> _GOAL_
Continue the non-Metal perceptual image comparison diff, starting right after its last comment line.

> _READING PASSAGE_
■ ■ ■ ■ ■ ■ ■
Non-Metal based perceptual image comparison

Sources/SnapshotTesting/Snapshotting/NSImage.swift

@@ -104,7 +104,7 @@ private func compare(_ old: NSImage, _ new: NSImage, precision: Float, perceptua
     let newRep = NSBitmapImageRep(cgImage: newerCgImage).bitmapData!
     let byteCountThreshold = Int((1 - precision) * Float(byteCount))
     var differentByteCount = 0
-    for offset in 0..<byteCount {
+    fastForEach(in: 0..<byteCount) { offset in
       if oldRep[offset] != newRep[offset] {
         differentByteCount += 1
       }

Sources/SnapshotTesting/Snapshotting/UIImage.swift

@@ -123,7 +123,7 @@ private func compare(_ old: UIImage, _ new: UIImage, precision: Float, perceptua
   } else {
     let byteCountThreshold = Int((1 - precision) * Float(byteCount))
     var differentByteCount = 0
-    for offset in 0..<byteCount {
+    fastForEach(in: 0..<byteCount) { offset in
       if oldBytes[offset] != newerBytes[offset] {
         differentByteCount += 1
       }
@@ -169,60 +169,137 @@ private func diff(_ old: UIImage, _ new: UIImage) -> UIImage {
 #endif
 
 #if os(iOS) || os(tvOS) || os(macOS)
+import Accelerate.vImage
 import CoreImage.CIKernel
 import MetalPerformanceShaders
 
-@available(iOS 10.0, tvOS 10.0, macOS 10.13, *)
 func perceptuallyCompare(_ old: CIImage, _ new: CIImage, pixelPrecision: Float, perceptualPrecision: Float) -> String? {
-  let deltaOutputImage = old.applyingFilter("CILabDeltaE", parameters: ["inputImage2": new])
-  let thresholdOutputImage: CIImage
-  do {
-    thresholdOutputImage = try ThresholdImageProcessorKernel.apply(
-      withExtent: new.extent,
-      inputs: [deltaOutputImage],
-      arguments: [ThresholdImageProcessorKernel.inputThresholdKey: (1 - perceptualPrecision) * 100]
-    )
-  } catch {
-    return "Newly-taken snapshot's data could not be loaded. \(error)"
-  }
-  var averagePixel: Float = 0
+  // Calculate the deltaE values. Each pixel is a value between 0-100.
+  // 0 means no difference, 100 means completely opposite.
+  let deltaOutputImage = old.applyingLabDeltaE(new)
+  // Setting the working color space and output color space to NSNull disables color management. This is appropriate when the output
+  // of the operations is computational instead of an image intended to be displayed.
■ ■ ■ ■ ■ ■ ■
> _INFORMATION SUPPLIED_
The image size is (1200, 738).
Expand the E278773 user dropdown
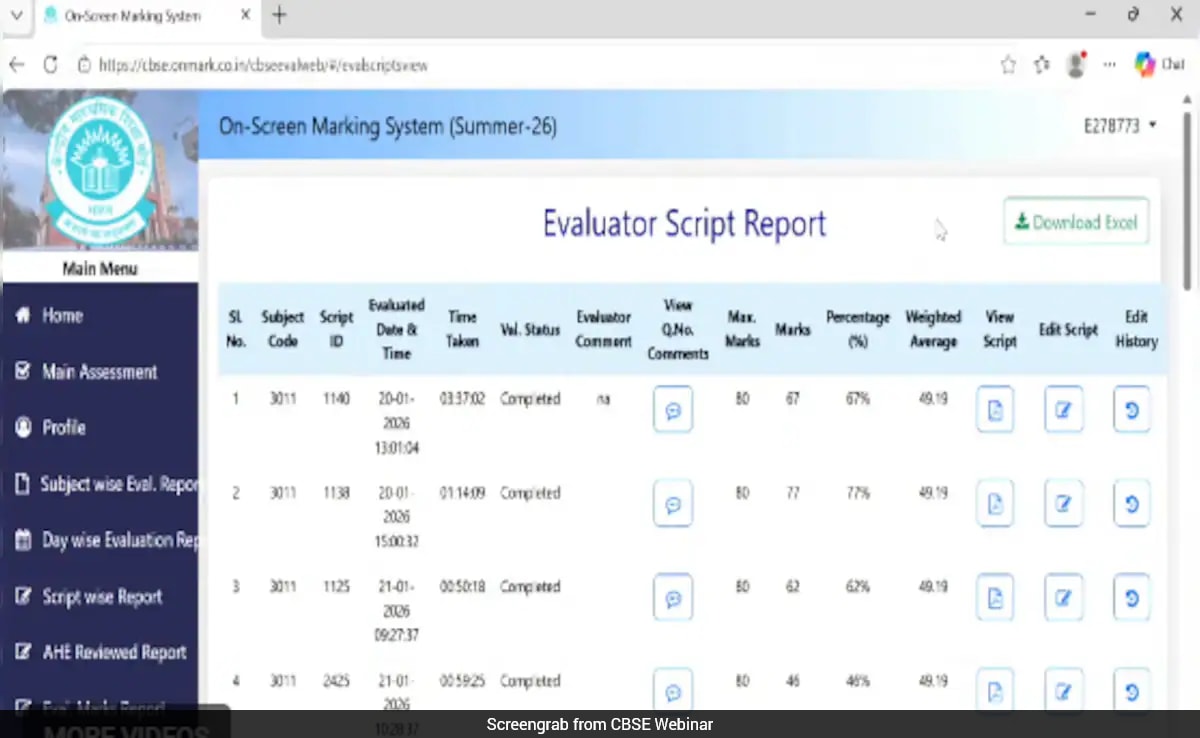pos(1120,126)
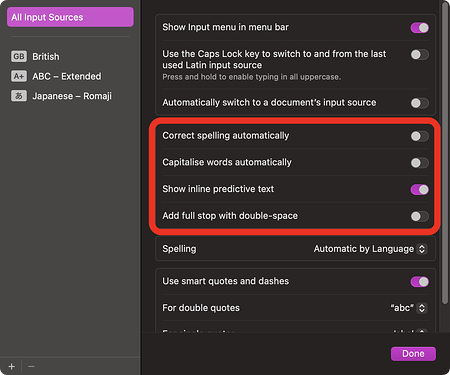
■ ■ ■ ■ ■ ■ ■
> _RESULT_
   let context = CIContext(options: [.workingColorSpace: NSNull(), .outputColorSpace: NSNull()])
-  context.render(
-    thresholdOutputImage.applyingFilter("CIAreaAverage", parameters: [kCIInputExtentKey: new.extent]),
-    toBitmap: &averagePixel,
-    rowBytes: MemoryLayout<Float>.size,
-    bounds: CGRect(x: 0, y: 0, width: 1, height: 1),
-    format: .Rf,
-    colorSpace: nil
-  )
-  let actualPixelPrecision = 1 - averagePixel
-  guard actualPixelPrecision < pixelPrecision else { return nil }
+  let deltaThreshold = (1 - perceptualPrecision) * 100
+  let actualPixelPrecision: Float
   var maximumDeltaE: Float = 0
-  context.render(
-    deltaOutputImage.applyingFilter("CIAreaMaximum", parameters: [kCIInputExtentKey: new.extent]),
-    toBitmap: &maximumDeltaE,
-    rowBytes: MemoryLayout<Float>.size,
-    bounds: CGRect(x: 0, y: 0, width: 1, height: 1),
-    format: .Rf,
-    colorSpace: nil
-  )
-  let actualPerceptualPrecision = 1 - maximumDeltaE / 100
-  if pixelPrecision < 1 {
-    return """
-    Actual image precision \(actualPixelPrecision) is less than required \(pixelPrecision)
-    Actual perceptual precision \(actualPerceptualPrecision) is less than required \(perceptualPrecision)
-    """
+
+  // Metal is supported by all iOS/tvOS devices (2013 models or later) and Macs (2012 models or later).
+  // Older devices do not support iOS/tvOS 13 and macOS 10.15 which are the minimum versions of swift-snapshot-testing.
+  // However, some virtualized hardware do not have GPUs and therefore do not support Metal.
+  // In this case, macOS falls back to a CPU-based OpenGL ES renderer that silently fails when a Metal command is issued.
+  // We need to check for Metal device support and fallback to CPU based vImage buffer iteration.
+  if ThresholdImageProcessorKernel.isSupported {
+    // Fast path - Metal processing
+    guard
+      let thresholdOutputImage = try? deltaOutputImage.applyingThreshold(deltaThreshold),
+      let averagePixel = thresholdOutputImage.applyingAreaAverage().renderSingleValue(in: context)
+    else  {
+      return "Newly-taken snapshot's data could not be processed."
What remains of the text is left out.